EXCERPTED TEXT:
☆ ☆ ☆ ☆ ☆ ☆ ☆
Sunday, December 7, 2008

weekend blues

weekends sure ain't what they used to be. trying to keep zoe on a schedule is challenging with hannah and dad around. we attempted to go to the annual holiday progressive our block has every year last night. even with Roni visiting from nyc enabling us to play 3 on 2 it was a disaster. zoe could not deal wiht all the commotion in the small space. she would calm down in the bedroom but as soon as we would bring her back to the main room she would start wailing. she has definitely not been in as many large social situations as hannah had by her age. jackie likes to point out that hannah was also 2 months old when the warriors were in the playoffs and got used to a slighttly louder evening environment.
anyway, roni takes zoe back to the house while jackie and i attempt to socialize and entertain/keep hannah from breaking things. we're too tired to talk to other folks and there are no kids hannah's age. we bail and instead of even trying to make it to the main course house we decide to make some pasta and stay in. just easier that way.
a bit later i take roni to the airport. when i get home jackie is feeding zoe. we're both wiped and decide to go to bed. sure enought, z wakes up at 1 wailing. i can't really blame her - if i can't figure out the schedule how can we expect her to? we're both kicking ourselves after an hour of wailing finally wakes up hannah too. we decide to pick over the train wreck in the hopes that we will all at least get some sleep - damn the schedule. jackie goes to feed z and i calm h down. z makes it until 8 - i think - and hannah until 6:30. supermom let's me sleep in until 8.
the bread is moldy so we decide to rally and go out to eat. we made it pretty much through a great breakfast whan h loses it and i have to take her outside.
on to the park. h is just having an off day. none of the kids she knows are there, jackie has to feed the little one, it's chilly and grey. after an hour of blase park time we bail and i make the critical error of not wrapping z up in the miracle blanket prior to putting her in the bucket. both nuggets fall asleep after 7 minutes of scenic drive. i successfully transport h to her crib. we move the bucket up to z's room but after 10 min she is wailing since she is not wrapped up. roni has been soothing her to sleep over the past 2 days so off i go to schlep her around the house. i finally get her back down (15 min seems like an hour) and the 3 are asleep.
now z is starting to cry again and i don't think she will soothe herself back to sleep.
it's still grey, we're still tired, we have no tree.
weekends sure ain't what they used to be.

Thursday, December 4, 2008

zoe's 100 days and thanksgiving

as you might remember, 100 days is an important korean milestone. zoe celebrated her 100 days on thanksgiving (ok, that was 102 days) with family, rice cakes, crab, korean bbq ribs & seafood pancakes. there was turkey, too, but everyone, including hannah, opted for the ribs instead.
☆ ☆ ☆ ☆ ☆ ☆ ☆
DATA RECORDS:

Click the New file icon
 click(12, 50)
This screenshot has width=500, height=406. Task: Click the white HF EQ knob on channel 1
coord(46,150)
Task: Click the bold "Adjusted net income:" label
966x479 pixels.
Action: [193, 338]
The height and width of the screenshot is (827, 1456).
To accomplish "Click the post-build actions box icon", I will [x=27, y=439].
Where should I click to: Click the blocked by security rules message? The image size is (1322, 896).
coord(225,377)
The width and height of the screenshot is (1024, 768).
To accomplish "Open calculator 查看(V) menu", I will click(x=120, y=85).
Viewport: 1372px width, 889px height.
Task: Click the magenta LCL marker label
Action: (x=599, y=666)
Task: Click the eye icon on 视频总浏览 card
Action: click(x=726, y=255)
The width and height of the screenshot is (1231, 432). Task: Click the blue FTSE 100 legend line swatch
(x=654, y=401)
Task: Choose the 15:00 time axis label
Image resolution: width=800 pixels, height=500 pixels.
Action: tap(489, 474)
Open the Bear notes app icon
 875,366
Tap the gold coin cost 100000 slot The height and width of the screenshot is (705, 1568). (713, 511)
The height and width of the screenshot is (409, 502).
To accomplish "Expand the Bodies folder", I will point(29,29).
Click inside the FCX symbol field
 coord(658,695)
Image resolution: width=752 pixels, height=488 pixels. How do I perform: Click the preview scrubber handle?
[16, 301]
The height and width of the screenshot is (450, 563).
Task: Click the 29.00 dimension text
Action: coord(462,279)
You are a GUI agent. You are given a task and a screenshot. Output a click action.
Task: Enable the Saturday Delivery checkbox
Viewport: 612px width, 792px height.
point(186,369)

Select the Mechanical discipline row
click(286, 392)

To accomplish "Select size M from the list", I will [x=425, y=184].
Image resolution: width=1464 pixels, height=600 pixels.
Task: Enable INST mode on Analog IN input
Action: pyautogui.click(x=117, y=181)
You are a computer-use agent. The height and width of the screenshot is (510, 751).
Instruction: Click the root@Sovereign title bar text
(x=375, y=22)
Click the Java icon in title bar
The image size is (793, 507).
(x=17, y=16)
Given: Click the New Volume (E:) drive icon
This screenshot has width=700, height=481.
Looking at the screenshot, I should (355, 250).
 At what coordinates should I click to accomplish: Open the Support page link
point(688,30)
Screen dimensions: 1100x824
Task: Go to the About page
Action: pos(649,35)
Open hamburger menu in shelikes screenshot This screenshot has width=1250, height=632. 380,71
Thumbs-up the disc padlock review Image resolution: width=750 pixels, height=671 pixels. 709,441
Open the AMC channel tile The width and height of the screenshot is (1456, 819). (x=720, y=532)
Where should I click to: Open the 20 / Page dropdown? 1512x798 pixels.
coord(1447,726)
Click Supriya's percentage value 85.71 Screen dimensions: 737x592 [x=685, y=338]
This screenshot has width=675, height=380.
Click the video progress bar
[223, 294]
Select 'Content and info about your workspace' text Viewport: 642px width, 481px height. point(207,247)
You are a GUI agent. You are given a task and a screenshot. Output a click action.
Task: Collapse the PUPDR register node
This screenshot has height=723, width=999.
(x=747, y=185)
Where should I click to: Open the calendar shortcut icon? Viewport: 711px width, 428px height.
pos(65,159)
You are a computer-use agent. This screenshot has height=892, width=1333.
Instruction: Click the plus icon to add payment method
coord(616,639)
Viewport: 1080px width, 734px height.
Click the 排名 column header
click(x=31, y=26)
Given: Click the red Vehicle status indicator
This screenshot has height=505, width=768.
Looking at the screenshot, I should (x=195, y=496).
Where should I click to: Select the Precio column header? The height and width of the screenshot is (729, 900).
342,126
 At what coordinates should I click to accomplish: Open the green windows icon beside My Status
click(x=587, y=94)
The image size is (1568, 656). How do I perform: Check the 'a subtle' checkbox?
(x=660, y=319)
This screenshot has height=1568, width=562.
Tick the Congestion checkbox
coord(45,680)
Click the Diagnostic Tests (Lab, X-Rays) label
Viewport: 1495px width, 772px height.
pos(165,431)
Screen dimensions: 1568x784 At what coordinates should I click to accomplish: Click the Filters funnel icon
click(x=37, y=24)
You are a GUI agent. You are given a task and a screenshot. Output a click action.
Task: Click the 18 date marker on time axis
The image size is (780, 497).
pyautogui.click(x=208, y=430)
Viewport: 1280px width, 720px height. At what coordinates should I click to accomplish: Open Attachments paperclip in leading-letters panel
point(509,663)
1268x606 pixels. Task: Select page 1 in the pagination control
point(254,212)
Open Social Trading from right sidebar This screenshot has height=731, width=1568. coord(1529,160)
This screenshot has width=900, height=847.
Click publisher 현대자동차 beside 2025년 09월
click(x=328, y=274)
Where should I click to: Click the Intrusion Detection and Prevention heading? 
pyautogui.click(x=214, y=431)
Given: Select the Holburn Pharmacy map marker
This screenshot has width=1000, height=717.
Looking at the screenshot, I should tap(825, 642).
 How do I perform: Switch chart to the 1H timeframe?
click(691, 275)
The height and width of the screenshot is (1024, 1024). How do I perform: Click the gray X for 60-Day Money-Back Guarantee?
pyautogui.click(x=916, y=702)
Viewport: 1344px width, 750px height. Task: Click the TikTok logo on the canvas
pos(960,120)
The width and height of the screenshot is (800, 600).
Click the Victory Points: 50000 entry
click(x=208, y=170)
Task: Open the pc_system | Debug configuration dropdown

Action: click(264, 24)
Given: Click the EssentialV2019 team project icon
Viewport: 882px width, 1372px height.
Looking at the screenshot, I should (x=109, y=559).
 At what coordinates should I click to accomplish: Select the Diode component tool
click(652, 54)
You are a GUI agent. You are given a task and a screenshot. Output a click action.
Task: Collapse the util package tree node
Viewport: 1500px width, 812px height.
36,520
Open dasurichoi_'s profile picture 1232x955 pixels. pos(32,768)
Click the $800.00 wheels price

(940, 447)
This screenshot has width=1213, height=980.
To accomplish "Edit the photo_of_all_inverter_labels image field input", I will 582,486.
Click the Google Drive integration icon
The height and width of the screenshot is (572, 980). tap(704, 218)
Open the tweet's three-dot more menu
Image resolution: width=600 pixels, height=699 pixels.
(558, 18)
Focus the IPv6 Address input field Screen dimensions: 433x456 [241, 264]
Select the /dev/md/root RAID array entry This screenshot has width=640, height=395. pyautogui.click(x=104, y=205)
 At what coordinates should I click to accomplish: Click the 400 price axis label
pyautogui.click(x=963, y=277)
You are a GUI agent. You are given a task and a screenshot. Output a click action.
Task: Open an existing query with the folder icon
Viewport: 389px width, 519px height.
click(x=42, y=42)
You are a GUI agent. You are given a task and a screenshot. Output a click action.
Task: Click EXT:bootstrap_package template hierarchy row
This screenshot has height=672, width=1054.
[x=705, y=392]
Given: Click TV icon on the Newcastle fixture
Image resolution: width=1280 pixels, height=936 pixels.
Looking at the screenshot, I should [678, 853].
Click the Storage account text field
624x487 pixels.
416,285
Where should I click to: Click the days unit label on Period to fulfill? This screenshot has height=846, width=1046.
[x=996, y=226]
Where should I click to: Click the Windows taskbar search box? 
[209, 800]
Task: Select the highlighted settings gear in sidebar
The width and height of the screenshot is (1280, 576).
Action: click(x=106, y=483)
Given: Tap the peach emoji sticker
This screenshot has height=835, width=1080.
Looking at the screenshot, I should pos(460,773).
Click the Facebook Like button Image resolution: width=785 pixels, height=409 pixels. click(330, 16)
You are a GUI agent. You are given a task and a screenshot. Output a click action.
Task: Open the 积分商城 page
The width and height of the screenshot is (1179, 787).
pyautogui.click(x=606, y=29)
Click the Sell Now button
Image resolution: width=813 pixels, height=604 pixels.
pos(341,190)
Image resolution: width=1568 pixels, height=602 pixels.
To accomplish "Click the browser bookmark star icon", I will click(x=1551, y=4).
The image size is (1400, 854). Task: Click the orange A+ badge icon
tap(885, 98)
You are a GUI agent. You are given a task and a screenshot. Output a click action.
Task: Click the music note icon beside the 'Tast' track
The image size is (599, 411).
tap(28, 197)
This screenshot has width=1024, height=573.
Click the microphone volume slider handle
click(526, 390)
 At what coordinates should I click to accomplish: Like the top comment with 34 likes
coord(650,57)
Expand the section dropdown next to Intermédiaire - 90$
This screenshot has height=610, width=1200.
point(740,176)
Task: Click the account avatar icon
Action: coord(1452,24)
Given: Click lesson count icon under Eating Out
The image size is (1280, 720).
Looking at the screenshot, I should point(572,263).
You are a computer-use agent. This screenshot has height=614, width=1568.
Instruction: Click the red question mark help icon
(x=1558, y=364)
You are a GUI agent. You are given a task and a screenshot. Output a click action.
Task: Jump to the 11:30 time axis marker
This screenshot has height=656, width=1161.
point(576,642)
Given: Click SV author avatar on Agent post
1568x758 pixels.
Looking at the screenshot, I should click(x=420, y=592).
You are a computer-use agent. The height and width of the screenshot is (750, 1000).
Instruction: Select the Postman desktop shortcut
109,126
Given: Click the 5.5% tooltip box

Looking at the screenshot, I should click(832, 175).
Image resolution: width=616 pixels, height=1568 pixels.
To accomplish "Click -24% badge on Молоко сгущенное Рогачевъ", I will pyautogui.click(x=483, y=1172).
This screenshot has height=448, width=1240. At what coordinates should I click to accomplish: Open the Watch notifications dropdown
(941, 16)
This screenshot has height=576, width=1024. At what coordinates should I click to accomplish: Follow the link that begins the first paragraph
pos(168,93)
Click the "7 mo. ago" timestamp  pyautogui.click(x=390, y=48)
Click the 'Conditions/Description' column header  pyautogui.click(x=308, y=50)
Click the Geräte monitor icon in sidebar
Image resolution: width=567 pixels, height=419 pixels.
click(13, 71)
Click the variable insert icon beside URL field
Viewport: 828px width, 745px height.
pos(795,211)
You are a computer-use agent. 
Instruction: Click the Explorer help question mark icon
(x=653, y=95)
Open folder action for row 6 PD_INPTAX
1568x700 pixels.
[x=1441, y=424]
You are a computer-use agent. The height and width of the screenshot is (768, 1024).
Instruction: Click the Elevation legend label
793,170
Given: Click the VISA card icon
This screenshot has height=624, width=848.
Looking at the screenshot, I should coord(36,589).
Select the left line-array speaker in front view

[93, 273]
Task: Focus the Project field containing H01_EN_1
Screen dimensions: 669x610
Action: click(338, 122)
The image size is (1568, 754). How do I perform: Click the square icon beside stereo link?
☆ ☆ ☆ ☆ ☆ ☆ ☆
TASKS TO COMPLETE:
• a. Sum up the blog excerpt in two sentences.
• b. Repeat word for word the stretch of the blog excerpt from "as you might" through "the ribs instead.".
The rows aren't needed for what comes next.

SOLVED TASKS:
• a. The writer describes a rough weekend in which Zoe, off her schedule, wailed through the block's holiday progressive and woke the household overnight, while Hannah had an off day at breakfast and the park. A separate entry notes that Zoe celebrated her 100 days, an important Korean milestone, on Thanksgiving with family and Korean food.

• b.
as you might remember, 100 days is an important korean milestone. zoe celebrated her 100 days on thanksgiving (ok, that was 102 days) with family, rice cakes, crab, korean bbq ribs & seafood pancakes. there was turkey, too, but everyone, including hannah, opted for the ribs instead.